Trump is putting China in an impossible situation. I fear that Chinese pride, due Trumps particular choice of rhetoric, will be making it very difficult for China to navigate the situation in a face saving way. Why am I worried? Well, I think pride did get in the way before.
Looking back at the pandemic. Most of Asia handled the pandemic much better and China hardly had any lives vs livelihood tradeoff for the part of the pandemic without a vaccination in sight.
Why was China so effective? It is ultimately down to the different informational boundaries of the state, social norms and a crazy clampdown, which enabled China to “outperform” in particular during the first COVID19 wave. I think despite the clampdown, the public did broadly accept the measures then as it simply made sense, since many things were unknown about the virus at the time (maximal uncertainty).

But Chinese pride prevented it from having much less deadlier waves later in 2020 and in 2021 as China did not resort to the Western vaccination but insisted on its domestic one. This is, of course, an interpretation.
But we may be now in for a similar situation where Chinese pride gets tested. Trump’s rhetoric around the 90 day break is not motivated by the financial turmoil (rather, I think this is the objective), but it is framed as the other countries come begging and on their knees, allowing the US “to do as they please”. This is a frontal assault and China would probably not want to be seen as “kissing Trump’s ass”.

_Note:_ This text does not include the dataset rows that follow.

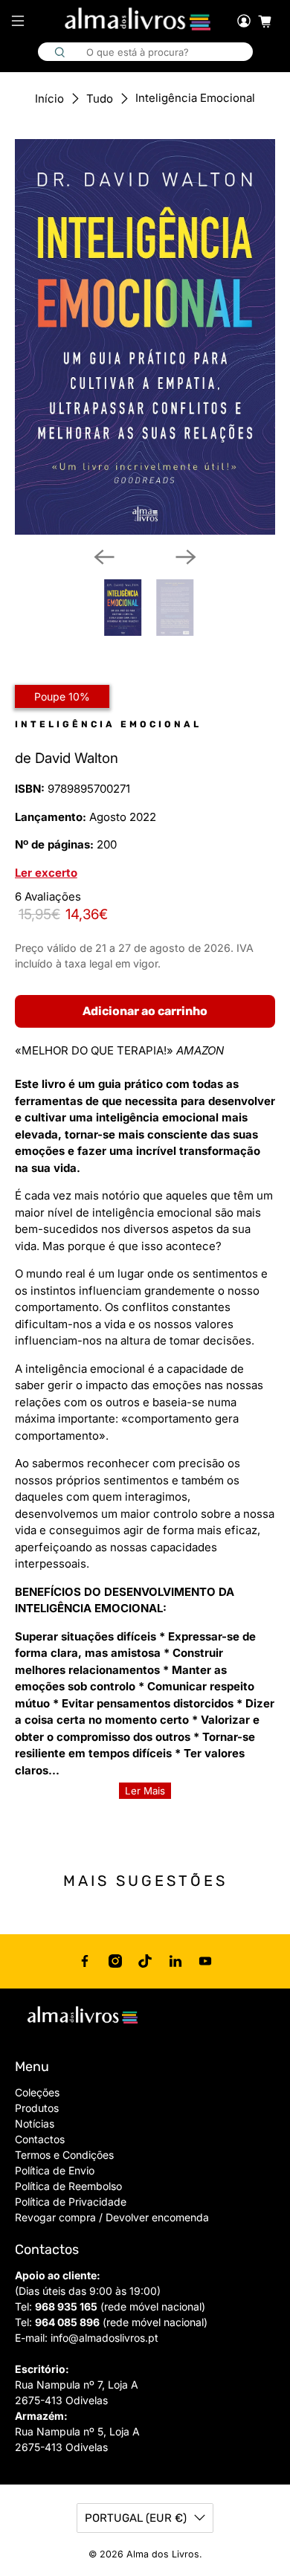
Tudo (99, 98)
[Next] (186, 557)
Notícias (34, 2123)
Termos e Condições (64, 2154)
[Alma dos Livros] (139, 19)
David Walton (76, 758)
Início (49, 98)
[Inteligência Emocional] (145, 336)
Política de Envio (54, 2170)
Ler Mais (145, 1791)
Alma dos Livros (162, 2554)
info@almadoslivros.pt (104, 2337)
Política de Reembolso (68, 2186)
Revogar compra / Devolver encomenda (112, 2217)
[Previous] (104, 557)
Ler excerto (46, 873)
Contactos (40, 2139)
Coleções (37, 2092)
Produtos (37, 2108)
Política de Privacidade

A head of state that puts China on the spot for having pursued an export led growth model. Of course, it is true that the Chinese domestic market is pretty much closed to services – which is an area that the US excels at. It is also true that there are issues with regards to a level playing field, but it is ridiculous to not be amazed by what China accomplished in a short period of time.
But the global trading system is ill equipped to handle trade in services as it is far to easy to shelter income from services in tax havens. The global system of taxation has been developed with trade in goods in mind, not with services.
If there is any dealmaking, Trump’s confrontational approach may result in other countries to be indirectly recruited to single out China’s massive trade surplus in goods.
The systematic erosion of US soft power may well bring about a radical shift in the global trading system where financial flows have encouraged a structural concentration in services and a de-facto deindustrialization that may have been now identified as an area of weakness vis-à-vis China as an emerging global superpower.